Reading passage:
------------------------

The presumed Israeli attack came after three mortar shells from Syria landed in the Golan Heights on Friday night, apparently spillover from the conflict. Israel has carried out air strikes or fired mortar rounds during the six-year war in Syria, often in response to the occasional spillover, including stray shells from fighting among Syrian factions.

The Israeli military declined to comment on the reports. The Syrian army could not immediately be reached for comment. The NDF said the attack struck its military camp in the countryside of Quneitra, which sits near the Israeli-occupied Golan Heights, territory that Israel captured from Syria in a 1967 war.

Israeli analysts said they do not believe that the situation on the border between Israel and Syria will deteriorate.

“The situation is quite stable,” Guy Bechor, a Middle East expert at the Interdisciplinary Center (IDC) in Herzliya told The Media Line. “I don’t foresee any mutual attacks. The other side is too occupied with itself and its own conflicts. They have no interest in bothering with Israel.”

Bechor said that Israel does not care if Assad remains in power in Syria, as is seeming more likely after more than six years of civil war, or if Assad is forced to resign. Other analysts say that what Israel does not want is chaos in Syria, especially in the Golan Heights.

Last month, Syria fired a missile into Israel, following an Israeli strike in Syria on an apparent weapons convoy that was meant for Hizbullah. Israel has previously struck several of these convoys if they contained what Israel called “game-changing weapons.” In all of the previous cases, Syria did not comment publicly and did not respond.

This time, Syria fired at least one rocket into Israel, believed to be outdated Russian-made SA-5 surface-to-air missiles. The Israeli planes were not hit, but one of the rockets, or a piece of one, was identified and intercepted over the Jordan Valley, north of Jerusalem.

An initial Israeli Air Force investigation found that the missile had a 200-kilogram warhead, and that the crew that activated the Arrow 2 Defense system reached the decision to intercept the missile in less than a minute.

“We didn’t care if it was a surface-to-surface missile or a surface-to-air missile. There were no dilemmas or doubts, no budgetary considerations,” an Israeli air force officer told the Ynet News Agency. “The missile was supposed to hit the Jordan Valley. The Arrow was chosen in accordance with the level of threat and the availability of the defense systems on hand. There was no other option except to intercept. We operate with manual control, since you can never know how a given missile would ‘behave’ in flight. Its engine or other components can decompose along the way, changing its intended course.”

Despite the tensions, most Israeli experts said they believed that the conflict will not escalate.

------------------------

Material provided:
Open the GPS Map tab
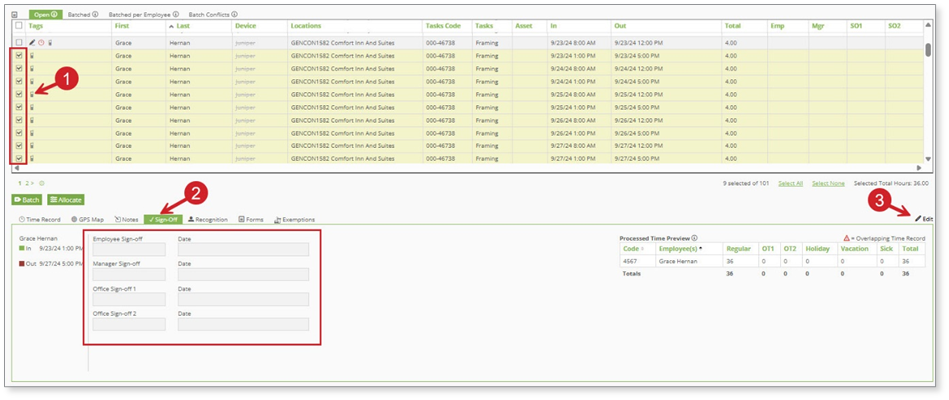This screenshot has height=400, width=949. [89, 219]
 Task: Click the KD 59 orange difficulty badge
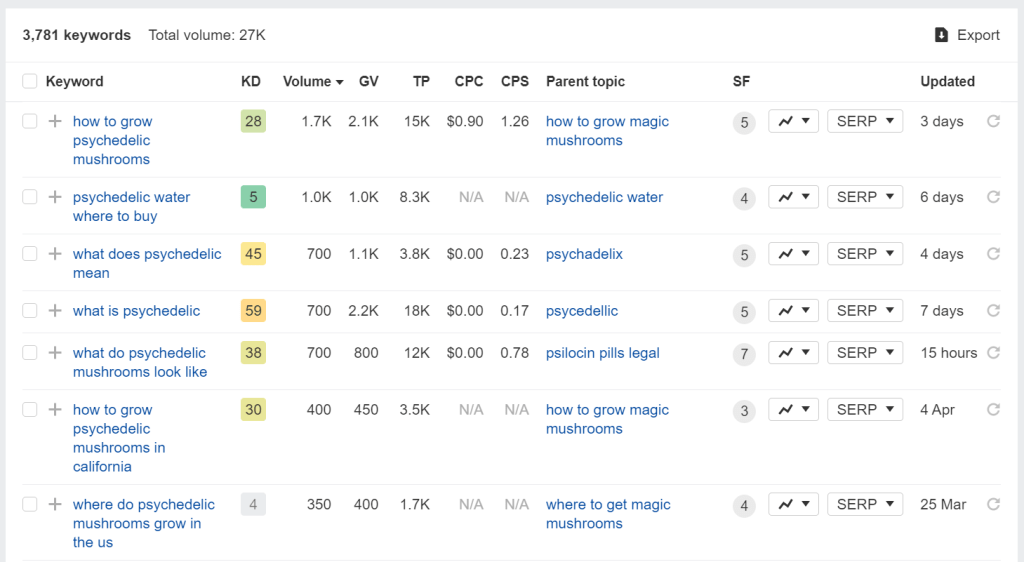(253, 311)
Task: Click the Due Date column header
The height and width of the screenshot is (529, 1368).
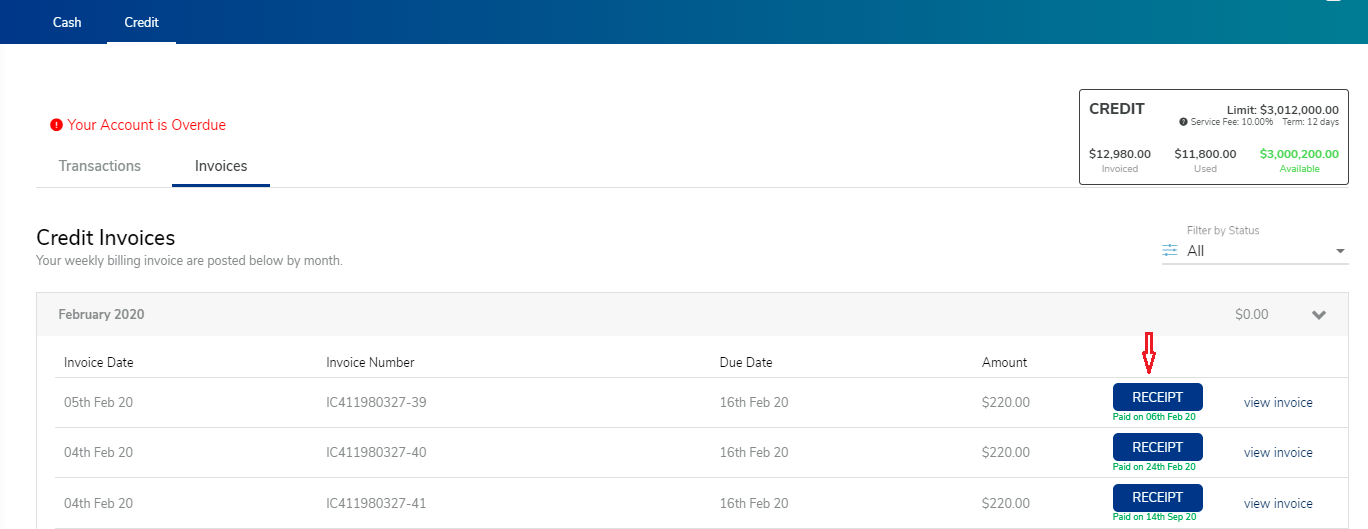Action: pos(746,362)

------------------------

Your tasks:
• 1. In the Israel-Syria border article, rewrite the paragraph that begins "Last month, Syria fired a missile into Israel" in two shorter sentences, keeping its main facts.
• 2. List every place named in the Israel-Syria border article, leaving out the countries Israel and Syria.
Answer using only the information in the article about the Israel-Syria border.

Solution set:
• 1. Last month Syria fired a missile into Israel after an Israeli strike in Syria on an apparent weapons convoy meant for Hizbullah. Israel had hit several such convoys before when they held what it called "game-changing weapons," and each time Syria made no public comment and did not respond.

• 2.
Golan Heights
Quneitra
Herzliya
Jordan Valley
Jerusalem